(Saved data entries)
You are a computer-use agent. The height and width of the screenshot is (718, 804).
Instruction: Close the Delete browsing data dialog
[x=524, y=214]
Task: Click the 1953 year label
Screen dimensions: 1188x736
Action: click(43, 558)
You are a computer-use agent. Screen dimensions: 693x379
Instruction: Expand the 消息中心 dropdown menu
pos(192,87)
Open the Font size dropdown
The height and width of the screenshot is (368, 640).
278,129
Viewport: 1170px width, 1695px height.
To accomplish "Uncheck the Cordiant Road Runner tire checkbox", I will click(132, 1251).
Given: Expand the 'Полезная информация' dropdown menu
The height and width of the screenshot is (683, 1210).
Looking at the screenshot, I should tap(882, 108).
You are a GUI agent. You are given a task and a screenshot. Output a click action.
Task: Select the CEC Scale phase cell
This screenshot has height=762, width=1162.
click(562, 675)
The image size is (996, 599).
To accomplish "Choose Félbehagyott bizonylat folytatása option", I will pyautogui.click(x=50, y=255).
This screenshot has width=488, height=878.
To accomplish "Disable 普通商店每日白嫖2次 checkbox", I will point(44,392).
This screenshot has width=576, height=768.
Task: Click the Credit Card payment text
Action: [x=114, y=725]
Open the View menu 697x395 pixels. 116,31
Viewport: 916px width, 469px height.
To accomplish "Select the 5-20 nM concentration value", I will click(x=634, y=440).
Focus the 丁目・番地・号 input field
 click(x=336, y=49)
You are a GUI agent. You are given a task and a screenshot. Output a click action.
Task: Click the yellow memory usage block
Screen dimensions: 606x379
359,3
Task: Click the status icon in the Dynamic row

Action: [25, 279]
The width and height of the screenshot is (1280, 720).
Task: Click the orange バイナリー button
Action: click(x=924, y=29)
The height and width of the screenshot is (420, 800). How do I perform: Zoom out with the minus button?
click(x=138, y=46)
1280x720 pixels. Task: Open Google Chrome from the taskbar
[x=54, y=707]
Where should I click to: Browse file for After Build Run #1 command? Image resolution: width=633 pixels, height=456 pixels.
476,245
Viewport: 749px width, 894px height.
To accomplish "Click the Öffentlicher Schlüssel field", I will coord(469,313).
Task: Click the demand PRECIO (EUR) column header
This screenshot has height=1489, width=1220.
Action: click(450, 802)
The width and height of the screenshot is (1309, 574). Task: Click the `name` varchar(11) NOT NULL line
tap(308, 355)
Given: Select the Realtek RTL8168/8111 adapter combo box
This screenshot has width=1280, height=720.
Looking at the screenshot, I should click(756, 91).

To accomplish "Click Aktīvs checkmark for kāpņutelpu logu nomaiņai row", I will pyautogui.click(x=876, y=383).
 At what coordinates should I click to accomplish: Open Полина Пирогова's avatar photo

*Task requirements*.
Filter the records above and return every line that holds the word "computer".

*Answer box*.
You are a computer-use agent. The height and width of the screenshot is (718, 804).
You are a computer-use agent. Screen dimensions: 693x379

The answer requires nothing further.